> [TASK INSTRUCTIONS]: Please restate the records below verbatim, omitting every image they hold.

=== Section Start ===

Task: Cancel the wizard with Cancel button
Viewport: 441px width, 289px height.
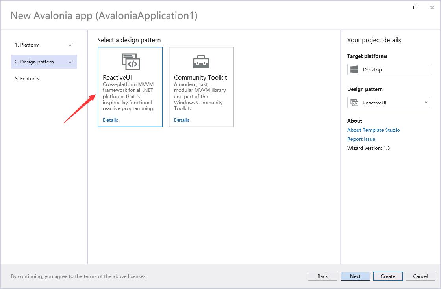Action: point(421,276)
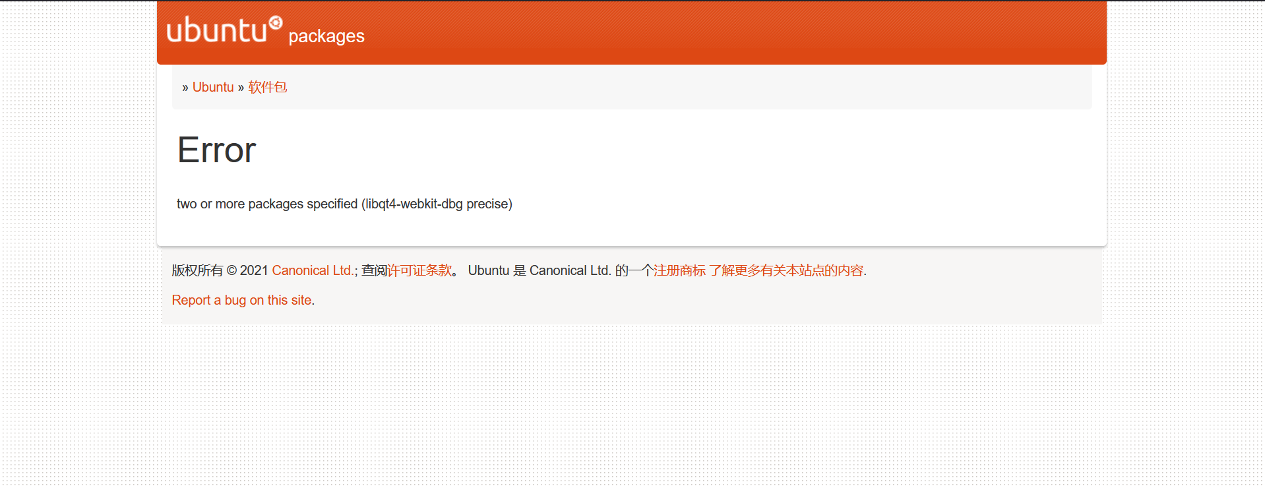Click the libqt4-webkit-dbg precise package name
Image resolution: width=1265 pixels, height=486 pixels.
(437, 204)
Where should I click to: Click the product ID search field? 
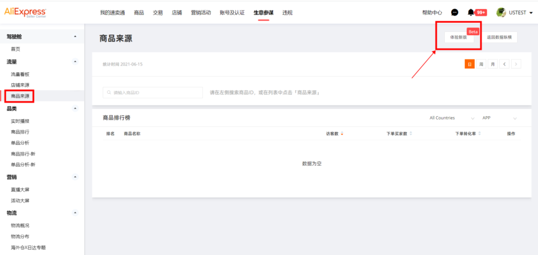(x=152, y=92)
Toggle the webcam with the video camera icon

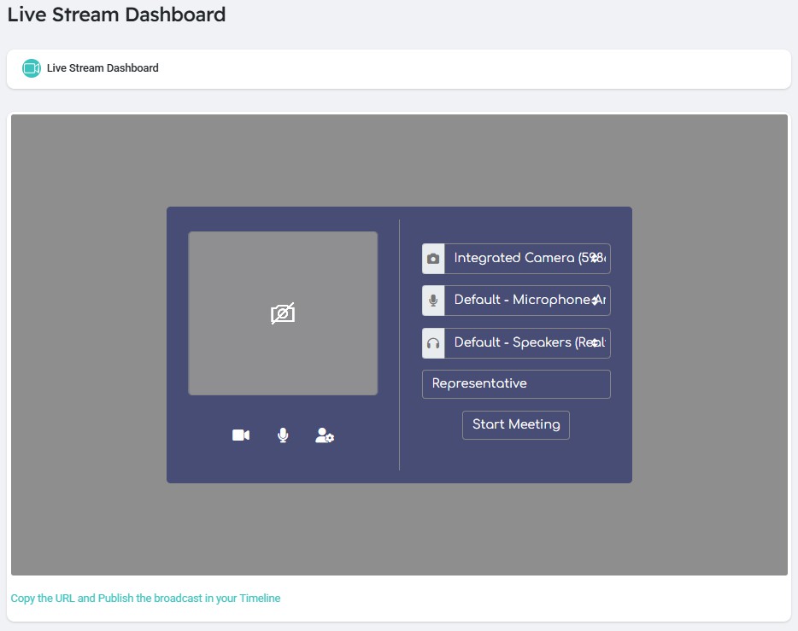coord(241,435)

=== Section End ===

> [FINAL ANSWER]:
Task: Cancel the wizard with Cancel button
Viewport: 441px width, 289px height.
Action: point(421,276)
Click the libqt4-webkit-dbg precise package name
Image resolution: width=1265 pixels, height=486 pixels.
(437, 204)
Where should I click to: Click the product ID search field? 
(x=152, y=92)
Toggle the webcam with the video camera icon

coord(241,435)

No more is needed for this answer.